▶ Directions:
Going through the entries below, work out how many lines have the string "right" in them. Give the number and nothing more.

::: Source data :::

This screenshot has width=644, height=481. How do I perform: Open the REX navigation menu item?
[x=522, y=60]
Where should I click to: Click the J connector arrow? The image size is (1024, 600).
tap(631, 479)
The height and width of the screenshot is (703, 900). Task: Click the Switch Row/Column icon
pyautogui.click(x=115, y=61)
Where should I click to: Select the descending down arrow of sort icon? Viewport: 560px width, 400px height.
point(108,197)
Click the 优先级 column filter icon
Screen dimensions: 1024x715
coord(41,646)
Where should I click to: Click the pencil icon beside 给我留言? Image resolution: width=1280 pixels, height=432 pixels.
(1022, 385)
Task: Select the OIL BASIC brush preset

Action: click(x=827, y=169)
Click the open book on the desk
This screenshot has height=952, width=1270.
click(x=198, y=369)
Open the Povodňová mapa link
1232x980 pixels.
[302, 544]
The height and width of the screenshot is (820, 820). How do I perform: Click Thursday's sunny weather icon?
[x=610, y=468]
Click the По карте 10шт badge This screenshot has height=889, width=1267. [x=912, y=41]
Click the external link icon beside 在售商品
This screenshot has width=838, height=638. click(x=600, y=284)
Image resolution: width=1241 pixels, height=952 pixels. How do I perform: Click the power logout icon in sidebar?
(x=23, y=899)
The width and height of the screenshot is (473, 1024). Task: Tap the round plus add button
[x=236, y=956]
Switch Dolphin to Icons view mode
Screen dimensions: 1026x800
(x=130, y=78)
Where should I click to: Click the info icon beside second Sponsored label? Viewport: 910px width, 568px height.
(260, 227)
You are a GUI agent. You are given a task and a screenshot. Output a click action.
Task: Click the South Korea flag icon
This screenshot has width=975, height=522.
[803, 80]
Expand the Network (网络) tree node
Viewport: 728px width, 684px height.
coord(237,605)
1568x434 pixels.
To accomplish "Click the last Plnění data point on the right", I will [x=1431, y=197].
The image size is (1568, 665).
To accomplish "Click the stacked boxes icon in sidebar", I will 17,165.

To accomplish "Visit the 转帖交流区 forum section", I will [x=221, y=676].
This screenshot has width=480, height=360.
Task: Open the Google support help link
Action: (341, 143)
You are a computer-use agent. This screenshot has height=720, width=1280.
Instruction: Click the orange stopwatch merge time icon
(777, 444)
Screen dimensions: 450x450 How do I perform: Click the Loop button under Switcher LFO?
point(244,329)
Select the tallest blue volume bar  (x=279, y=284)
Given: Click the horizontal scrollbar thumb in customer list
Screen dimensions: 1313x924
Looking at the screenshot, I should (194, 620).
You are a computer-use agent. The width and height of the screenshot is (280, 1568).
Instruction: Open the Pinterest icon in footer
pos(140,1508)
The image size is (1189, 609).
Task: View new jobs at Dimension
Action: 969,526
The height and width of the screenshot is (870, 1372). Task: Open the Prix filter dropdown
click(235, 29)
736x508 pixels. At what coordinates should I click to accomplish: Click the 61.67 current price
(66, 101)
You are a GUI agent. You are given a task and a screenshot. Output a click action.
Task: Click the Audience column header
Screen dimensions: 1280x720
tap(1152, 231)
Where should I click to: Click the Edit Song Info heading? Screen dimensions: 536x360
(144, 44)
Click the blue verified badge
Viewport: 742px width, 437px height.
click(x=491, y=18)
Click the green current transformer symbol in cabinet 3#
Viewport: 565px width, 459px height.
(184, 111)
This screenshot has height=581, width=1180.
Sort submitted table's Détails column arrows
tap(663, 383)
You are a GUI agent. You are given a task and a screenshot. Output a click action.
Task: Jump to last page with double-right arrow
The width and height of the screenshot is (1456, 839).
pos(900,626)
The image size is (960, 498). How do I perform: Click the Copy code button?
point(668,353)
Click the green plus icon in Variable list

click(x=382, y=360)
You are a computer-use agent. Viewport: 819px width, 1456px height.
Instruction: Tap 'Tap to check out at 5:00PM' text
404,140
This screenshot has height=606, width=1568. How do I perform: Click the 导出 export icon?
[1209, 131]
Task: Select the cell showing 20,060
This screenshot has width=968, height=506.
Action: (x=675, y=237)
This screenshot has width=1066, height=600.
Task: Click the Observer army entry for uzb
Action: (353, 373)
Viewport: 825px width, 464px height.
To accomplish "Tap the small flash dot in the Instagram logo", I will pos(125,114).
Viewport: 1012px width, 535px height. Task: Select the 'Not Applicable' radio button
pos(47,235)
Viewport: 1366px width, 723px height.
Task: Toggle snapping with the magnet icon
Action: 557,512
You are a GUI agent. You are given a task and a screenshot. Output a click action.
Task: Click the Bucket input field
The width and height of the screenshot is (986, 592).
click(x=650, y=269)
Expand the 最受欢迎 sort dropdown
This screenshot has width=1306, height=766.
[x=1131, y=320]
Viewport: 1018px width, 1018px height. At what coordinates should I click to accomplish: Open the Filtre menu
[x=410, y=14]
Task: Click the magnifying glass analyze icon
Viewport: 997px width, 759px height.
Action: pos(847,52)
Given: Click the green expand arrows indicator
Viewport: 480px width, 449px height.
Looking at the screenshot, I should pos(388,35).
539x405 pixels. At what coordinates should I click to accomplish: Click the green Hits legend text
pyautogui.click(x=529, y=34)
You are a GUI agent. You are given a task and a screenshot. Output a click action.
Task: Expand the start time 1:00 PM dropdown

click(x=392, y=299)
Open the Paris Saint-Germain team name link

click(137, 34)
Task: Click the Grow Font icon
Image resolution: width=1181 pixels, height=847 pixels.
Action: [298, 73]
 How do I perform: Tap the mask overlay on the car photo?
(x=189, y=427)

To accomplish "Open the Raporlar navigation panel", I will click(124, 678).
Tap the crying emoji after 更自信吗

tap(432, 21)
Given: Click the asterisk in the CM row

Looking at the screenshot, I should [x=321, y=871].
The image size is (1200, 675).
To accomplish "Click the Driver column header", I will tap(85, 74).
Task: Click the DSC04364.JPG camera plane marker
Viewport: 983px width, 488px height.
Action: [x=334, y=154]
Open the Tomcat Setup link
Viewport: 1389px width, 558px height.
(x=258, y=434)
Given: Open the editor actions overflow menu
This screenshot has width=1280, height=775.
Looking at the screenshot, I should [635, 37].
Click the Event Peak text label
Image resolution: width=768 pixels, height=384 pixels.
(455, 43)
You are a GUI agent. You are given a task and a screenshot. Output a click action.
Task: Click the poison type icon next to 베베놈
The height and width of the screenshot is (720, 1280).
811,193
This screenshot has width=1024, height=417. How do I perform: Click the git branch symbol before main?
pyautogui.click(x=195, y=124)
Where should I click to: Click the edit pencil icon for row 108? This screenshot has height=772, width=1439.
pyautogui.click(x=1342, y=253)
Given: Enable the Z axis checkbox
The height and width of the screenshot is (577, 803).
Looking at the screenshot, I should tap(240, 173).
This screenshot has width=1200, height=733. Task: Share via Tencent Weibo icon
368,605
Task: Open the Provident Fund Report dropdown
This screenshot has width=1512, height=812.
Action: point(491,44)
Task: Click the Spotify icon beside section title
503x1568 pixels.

:::

▶ Your response:
2